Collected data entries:
:::::

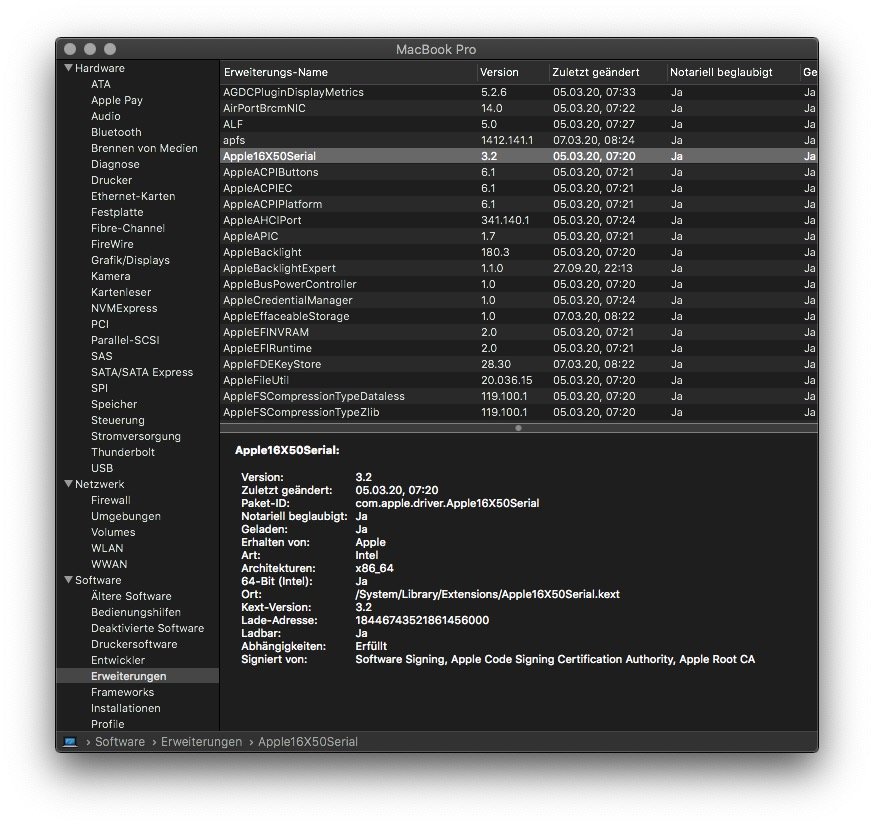Select the apfs extension row

234,140
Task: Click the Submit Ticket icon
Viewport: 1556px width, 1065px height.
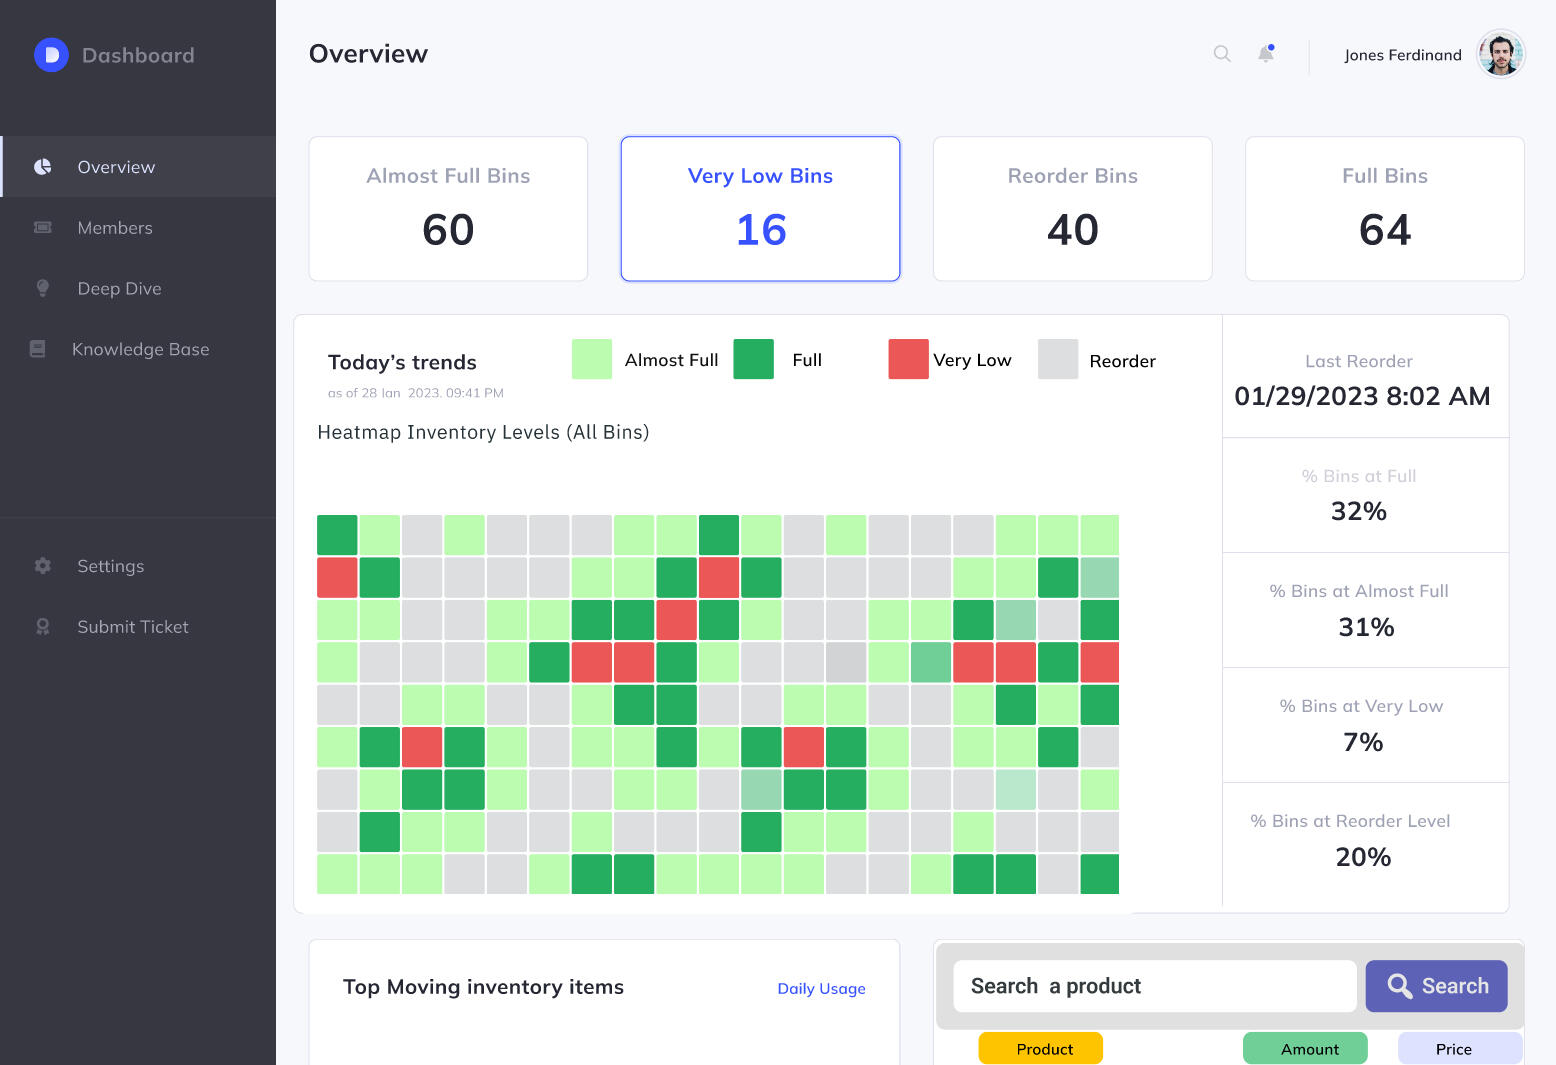Action: (43, 627)

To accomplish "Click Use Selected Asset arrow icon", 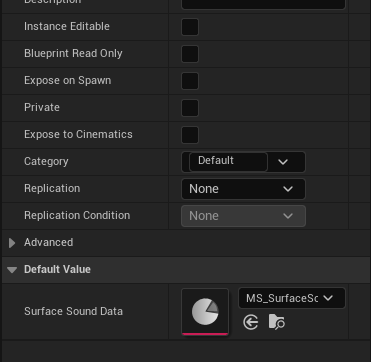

:::::

§ **What you need to do**
Reproduce word for word the lines from the one containing "Viewport: 1556px width, 1065px height." through the end of the data, both ends kept. Drop the pictures.

§ **Answer for this exercise**
Viewport: 1556px width, 1065px height.
Action: (43, 627)

To accomplish "Click Use Selected Asset arrow icon", 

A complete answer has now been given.